**Aim of the exercise**
Read through the entries below and copy each line where "agent" turns up.

======== Data provided

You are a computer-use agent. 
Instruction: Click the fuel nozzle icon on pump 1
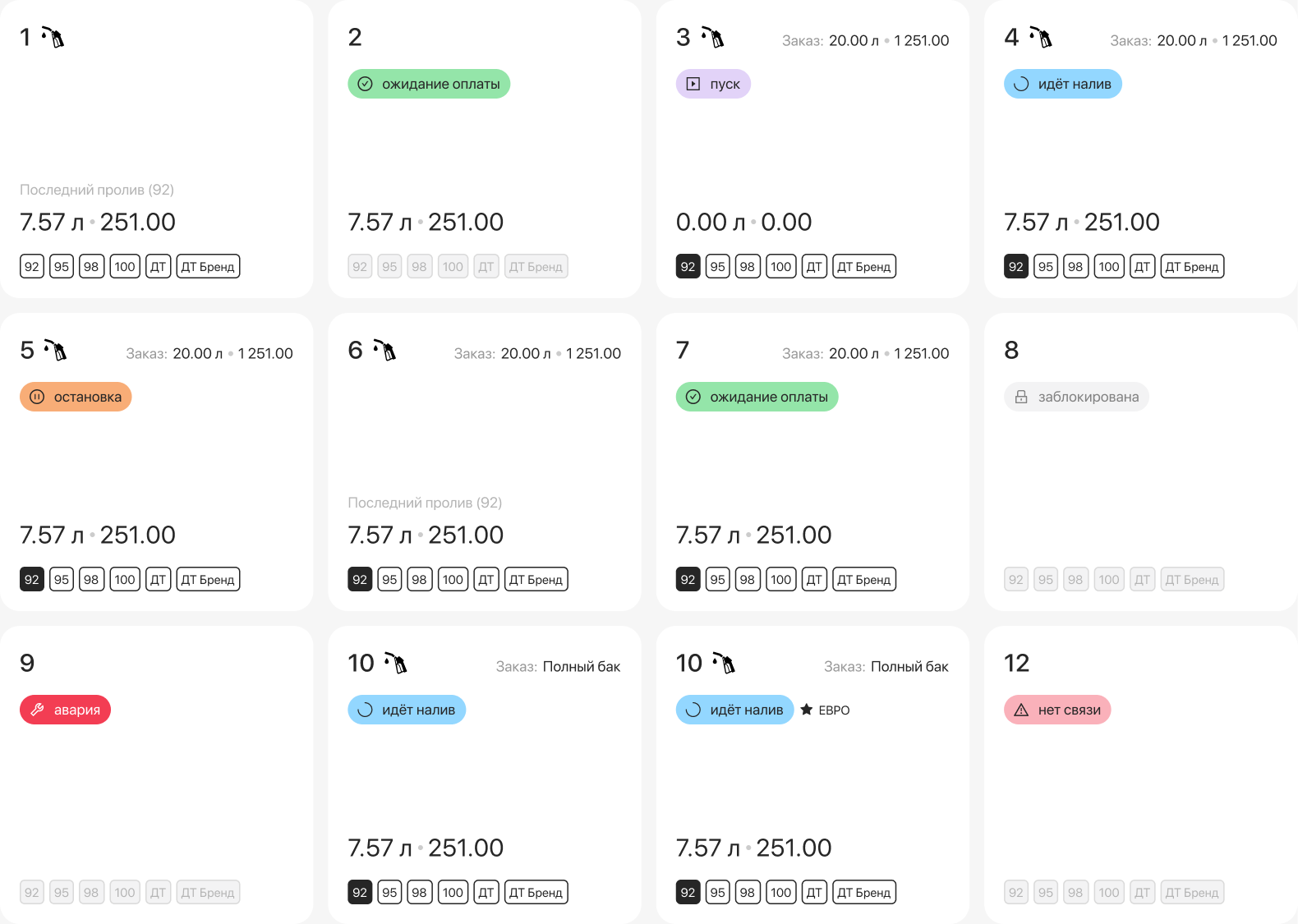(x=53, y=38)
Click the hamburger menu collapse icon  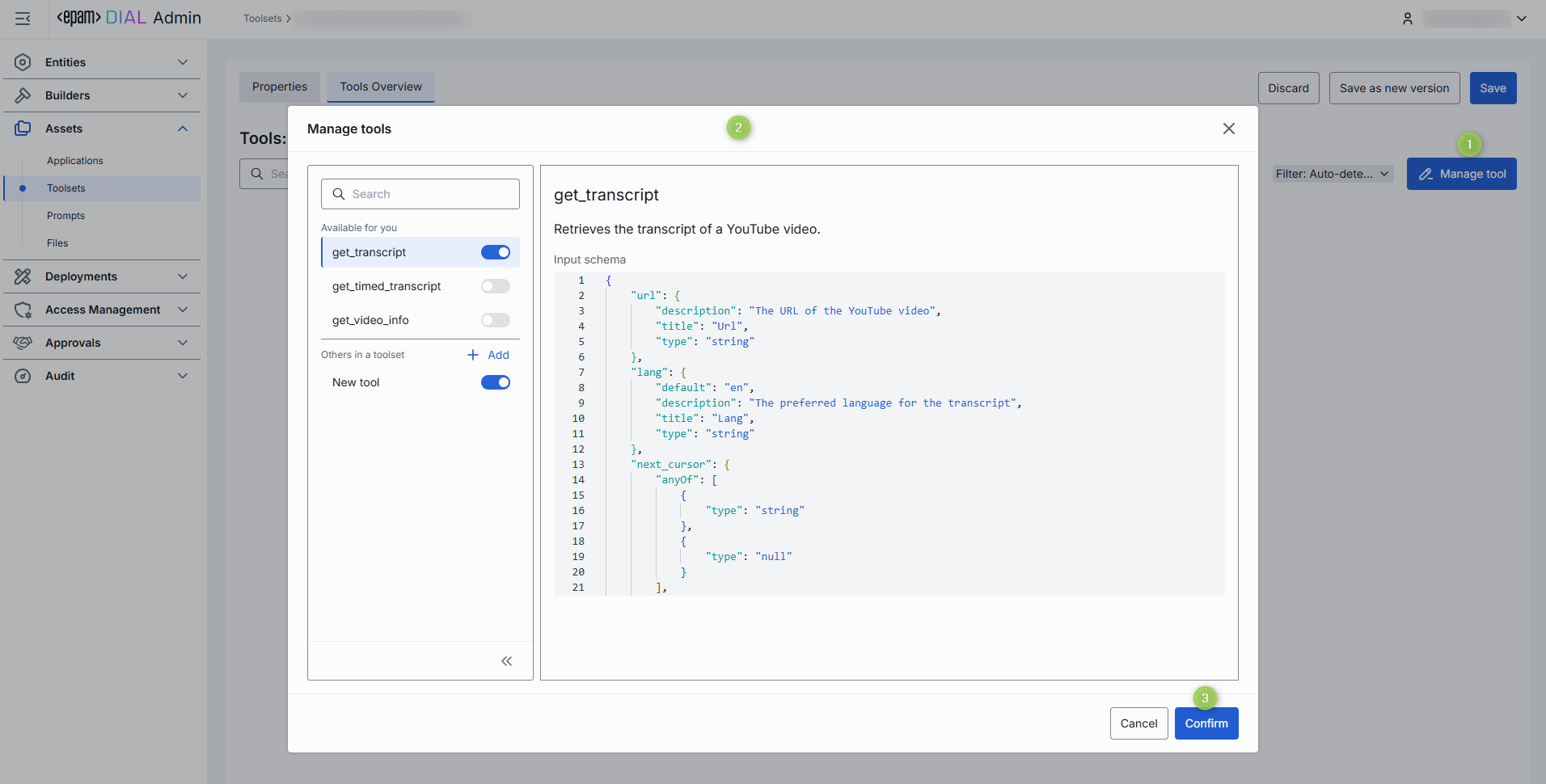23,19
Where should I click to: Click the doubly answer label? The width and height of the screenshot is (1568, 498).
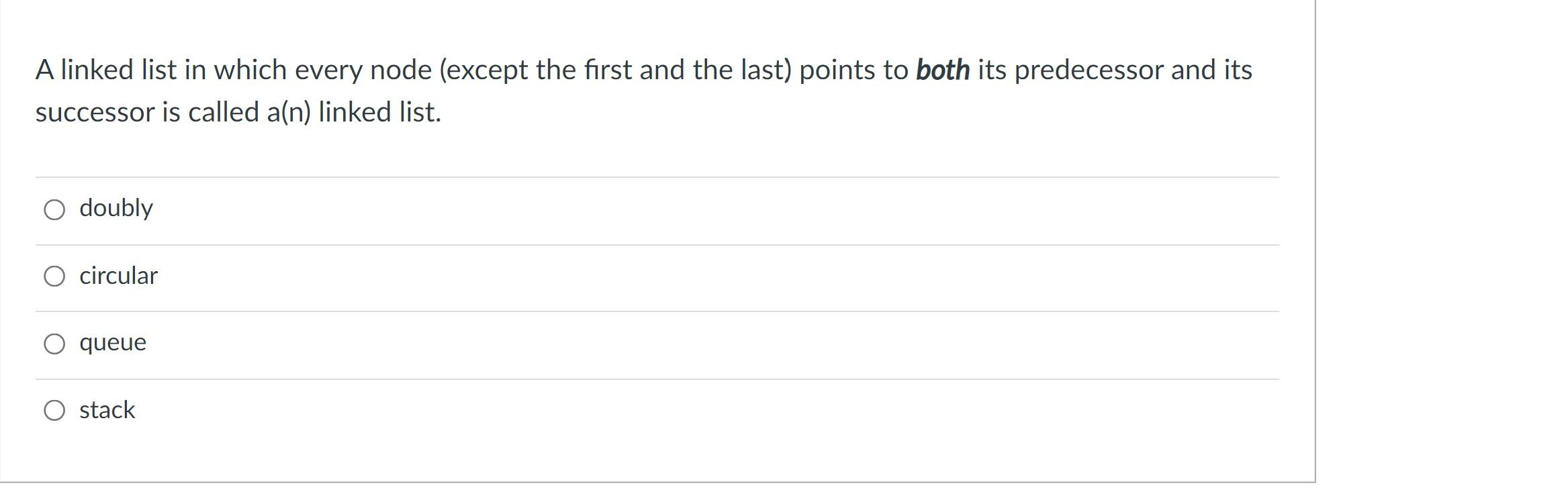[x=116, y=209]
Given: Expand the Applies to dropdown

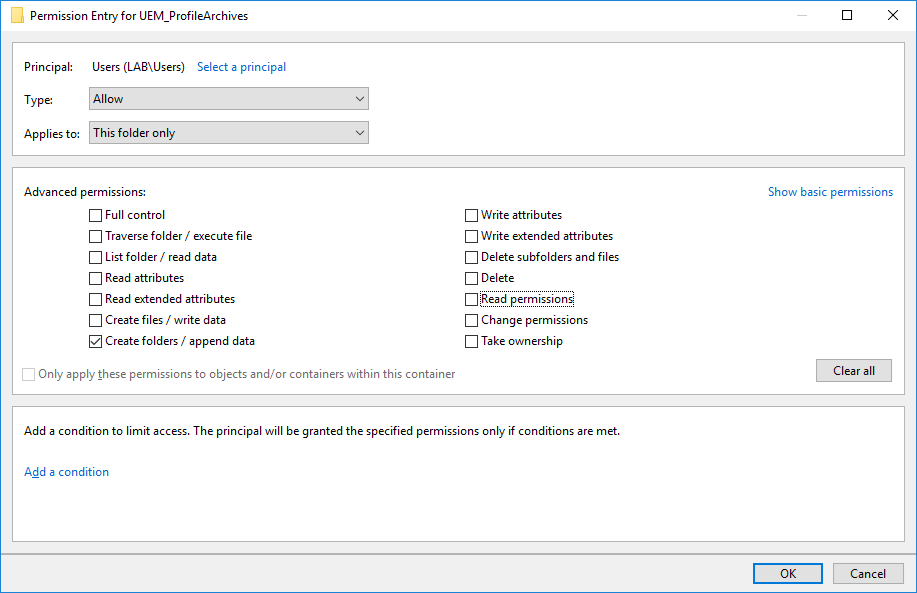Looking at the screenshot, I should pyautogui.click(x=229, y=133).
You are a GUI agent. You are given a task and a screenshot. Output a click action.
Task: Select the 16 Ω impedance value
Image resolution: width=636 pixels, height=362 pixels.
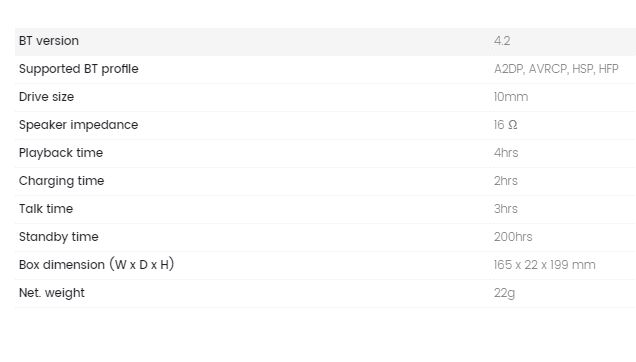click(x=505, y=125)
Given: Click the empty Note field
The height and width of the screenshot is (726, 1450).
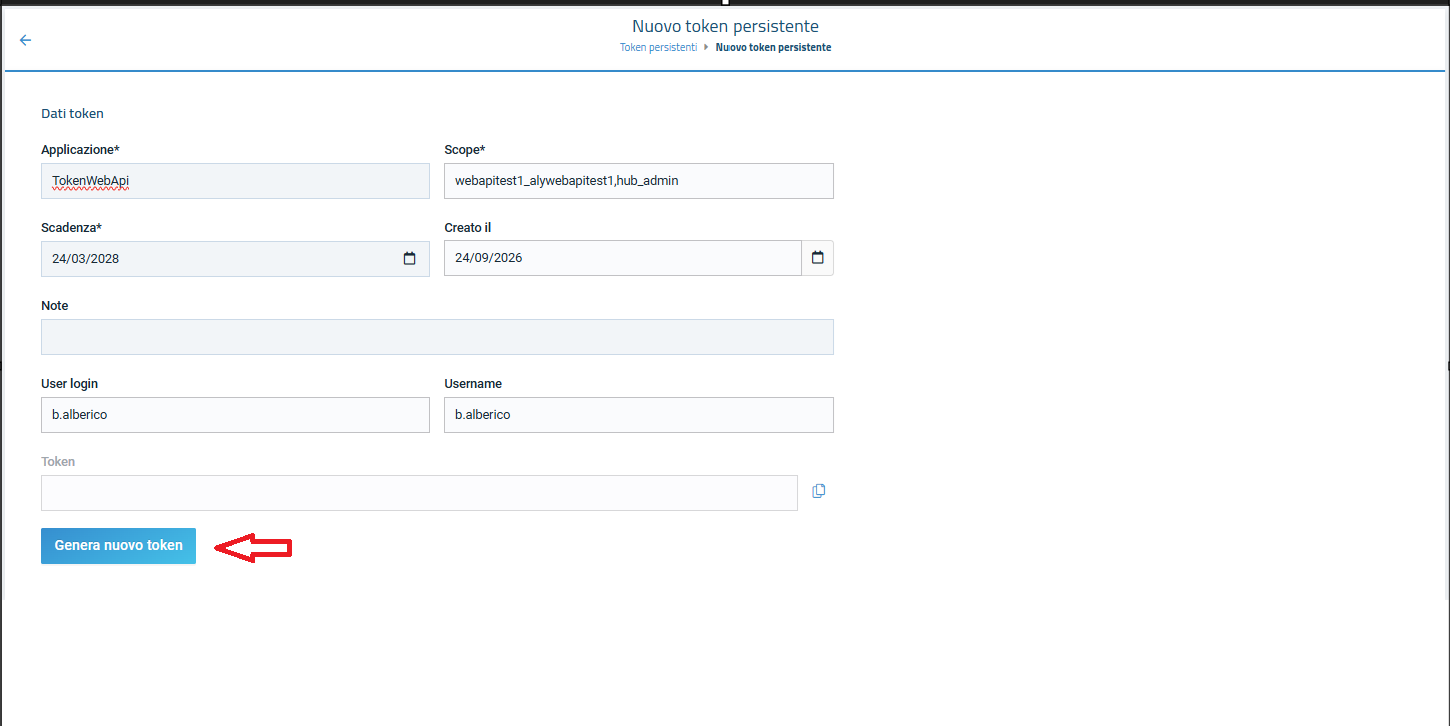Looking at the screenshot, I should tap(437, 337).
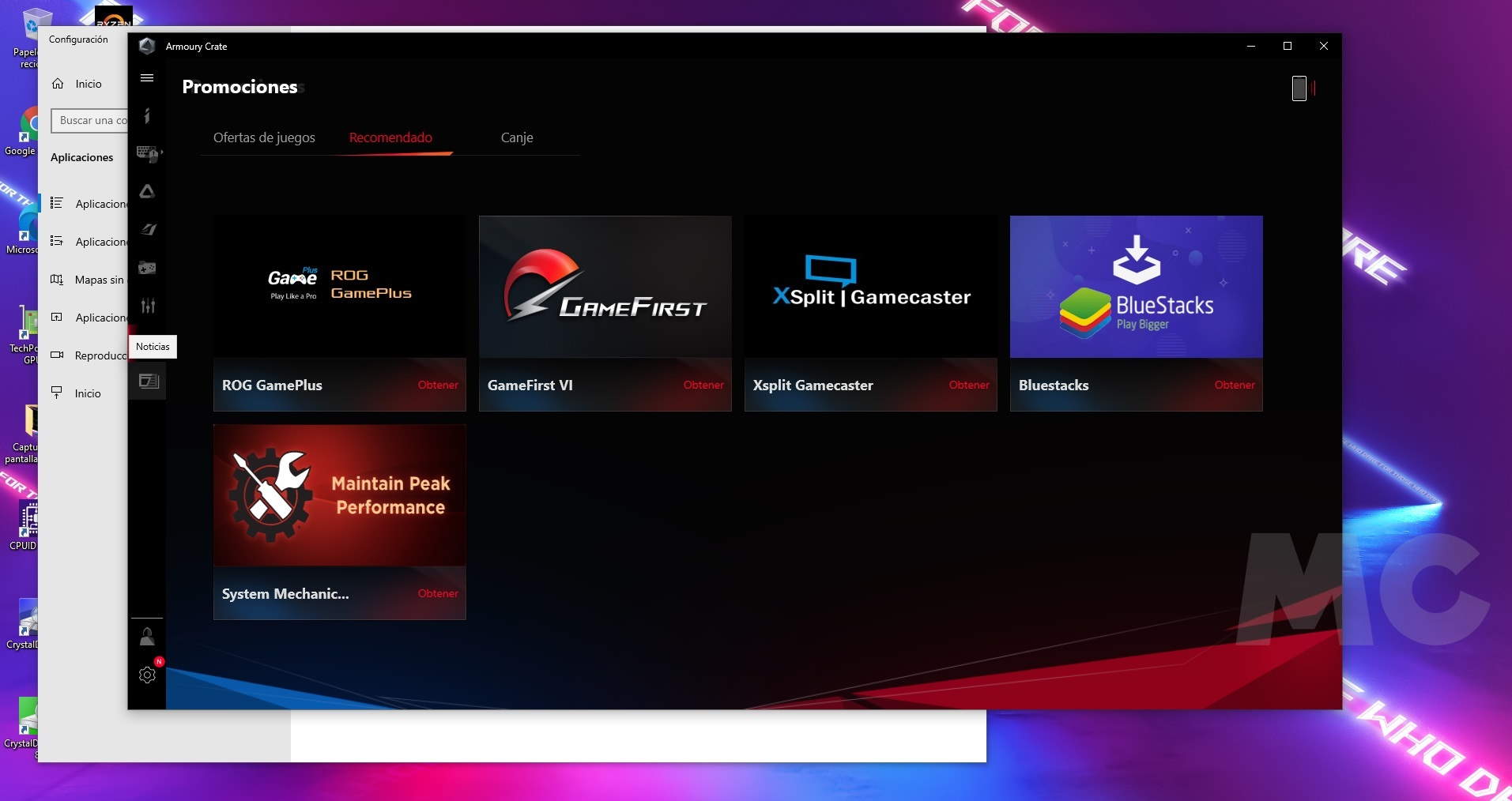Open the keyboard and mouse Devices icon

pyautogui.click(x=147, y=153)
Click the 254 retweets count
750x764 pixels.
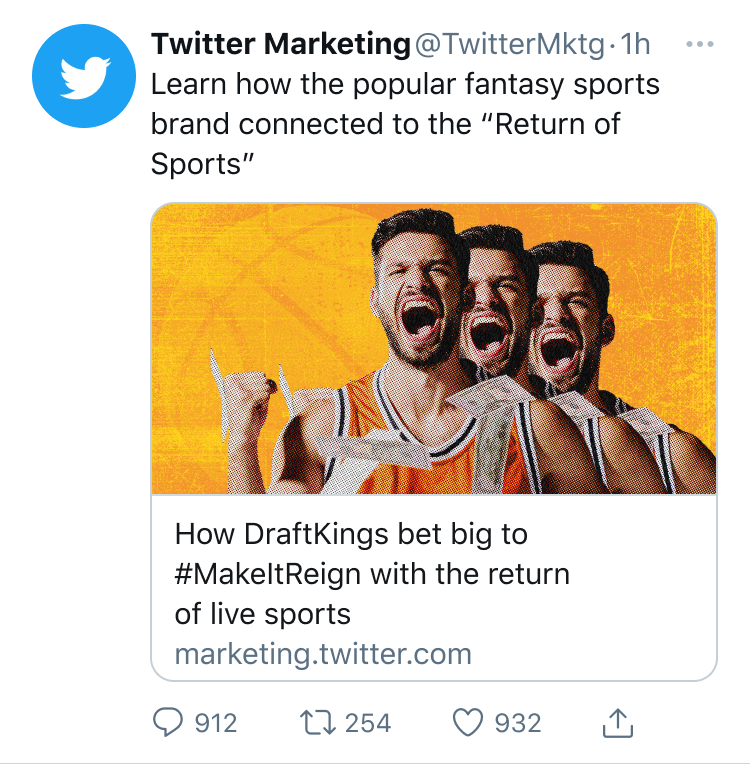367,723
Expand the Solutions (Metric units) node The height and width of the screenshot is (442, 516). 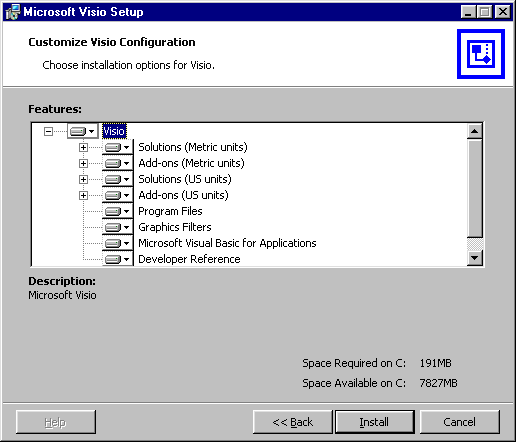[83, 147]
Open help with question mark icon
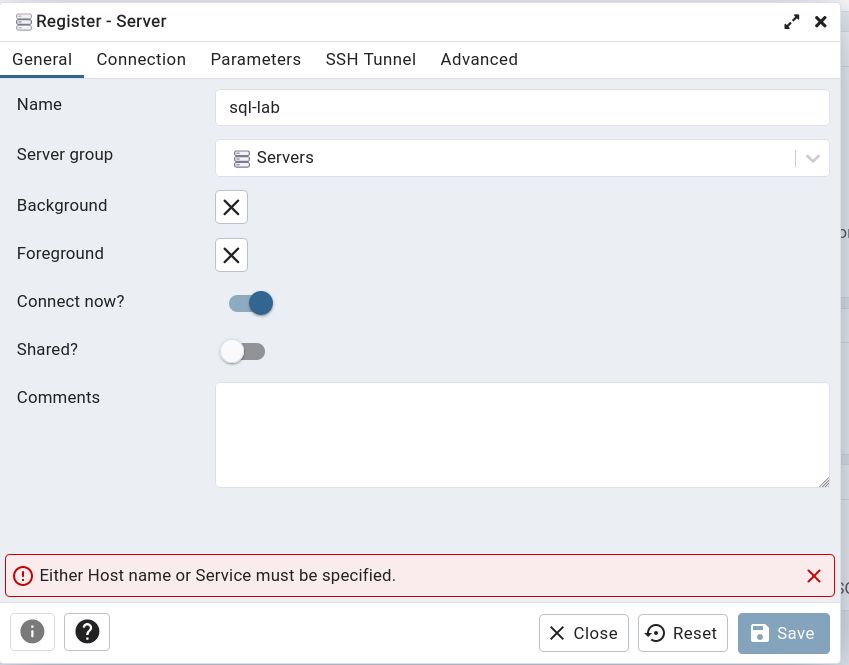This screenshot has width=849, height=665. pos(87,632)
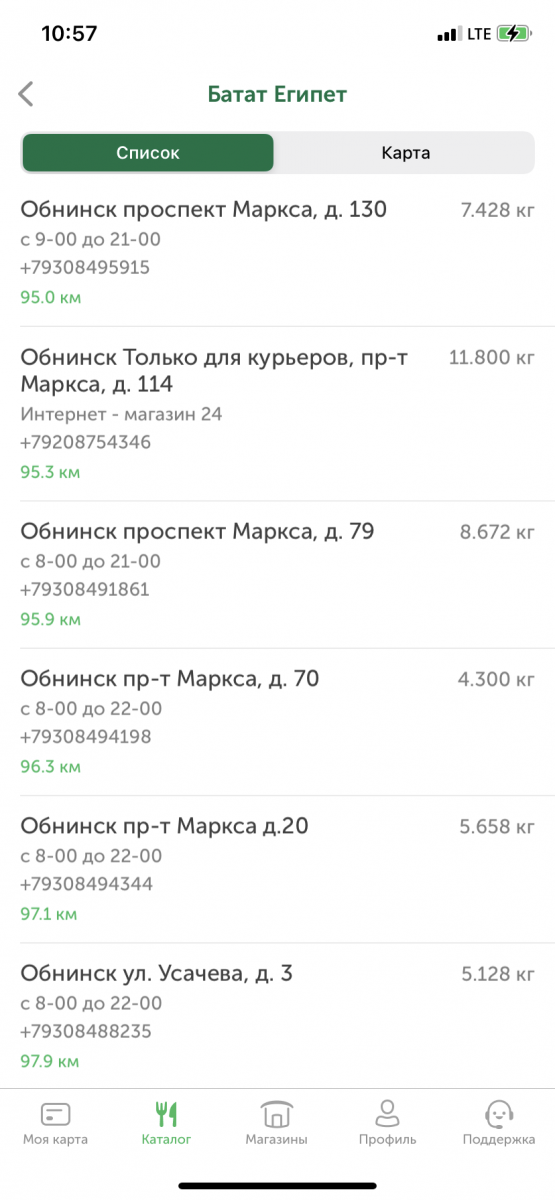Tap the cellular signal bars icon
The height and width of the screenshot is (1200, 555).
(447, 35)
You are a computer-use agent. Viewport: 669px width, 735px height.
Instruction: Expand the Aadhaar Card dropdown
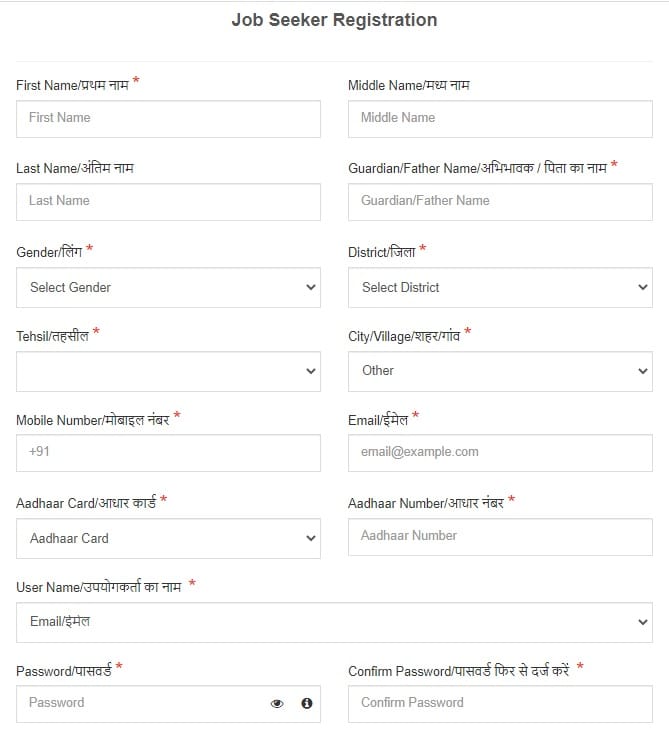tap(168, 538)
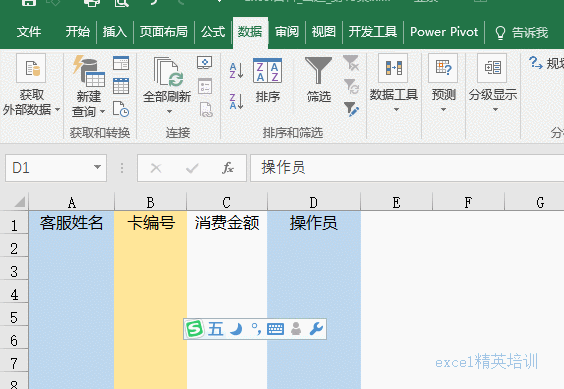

================

**Response**
You are a computer-use agent. 
You are a GUI agent. You are given a task and a screenshot. Output a click action.
You are a computer-use agent. Viewport: 669px width, 735px height.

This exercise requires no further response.